Alternativ-Text

Nummer “Fünf” lebt
Mittwoch, 4. November 2009, 17:43 Uhr » Autor:
Abgelegt unter: Allgemein

Björn Matthes geht zum VC Gotha und trifft damit auf einen weiteren ehemaligen Spieler der Netzhoppers-Erik Weber. Der VC Gotha hat sich durch diese Verpflichtung, mit einem erfahrenen Spieler verstärkt! Björn spielte seit 2006, in der ersten Bundesliga, bei den Netzhoppers.

Wir wünschen dir viel Erfolg in Gotha und auch in allen Bereiche deines Lebens neben dem Volleyball!
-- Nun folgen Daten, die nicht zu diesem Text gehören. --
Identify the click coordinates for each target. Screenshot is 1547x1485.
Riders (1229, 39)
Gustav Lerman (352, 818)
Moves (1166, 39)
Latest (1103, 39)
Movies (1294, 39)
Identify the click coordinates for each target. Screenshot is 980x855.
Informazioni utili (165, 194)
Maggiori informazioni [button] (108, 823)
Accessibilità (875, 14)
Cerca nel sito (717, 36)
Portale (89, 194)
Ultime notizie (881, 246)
Björn wir sehen uns in irgend einer Halle!



Es war ein Spitzenspiel!
Montag, 2. November 2009, 08:41 Uhr » Autor:
Abgelegt unter: Netzhoppers

In der Tagesausgabe von Generali Haching wurde diese Begegnung als 1. Spitzenspiel angekündigt und sie haben nicht zu viel versprochen. Dieses Spiel bot Alles, was ein Fan-Herz höher schlagen lässt – Spannung, Spass und tolle Spielzüge – und das auf beiden Seiten.

Mirko Culic reiste mit seiner Mannschaft zum Pokalsieger und Vizemeister, um diesen zu Ärgern, so lange es geht. Dieses Ziel hat er erreicht. Der erste Satz ging souverän an die Netzhoppers, Satz 2 war schon etwas umkämpfter, aber er ging an uns. Damit hatten die Hachinger sicher nicht gerechnet. Manche Fans waren jedenfalls ganz schön schockiert.

In Satz 3 kam dann der Einbruch. Es lief auf unserer Seite nicht wirklich rund und Hachingen konnte sich souverän durchsetzen.Sebastian Schwarz und Marko Liefke erwiesen sich dabei als richtig Waffen. Wo die Beiden hinschlugen konnte der Hallenboden nur flüchten. Satz 4 verlief wieder ausgeglichener. Die Netzhoppers spielten wieder konzentrierter und ließen sich nicht aus der Ruhe bringen.

Satz 5 war Nervenkitzel pur. Es wollte auch hier wieder keiner gewinnen. Die Punkte gingen hin und her. Es wurde um jeden Ball gekämpft. Zum Schluss gewann einfach das glücklichere Team. Dazu möchten wir von hier aus noch mal recht  herzlich gratulieren.

Man kann aber nach diesem Spiel auch Mirko einfach nur zu dieser Mannschaft gratulieren. Sie haben gekämpft und dem Publikum ein Spitzenspiel geliefert. Die 650 km haben sich echt gelohnt. Sie haben gezeigt, dass sie zu Recht auf den vorderen Plätzen stehen, schließlich stand ihnen gestern fast die halbe Nationalmannschaft gegenüber und denen haben sie zwei Sätze abgenommen. Das wäre wirklich wenigstens einen Punkt wert.

Und noch etwas haben wir gestern erreicht. Wir wurden von vielen gefragt: “Sagt mal, wo liegt Königs Wusterhausen denn eigentlich?”

So, nun müssen sich unsere Nerven etwas erholen, die Trommlerblasen platzen und dann geht es weiter am 07.11.2009 um 19:00 Uhr. Dann haben wir in der Landkost-Arena evivo Dürren zu Gast.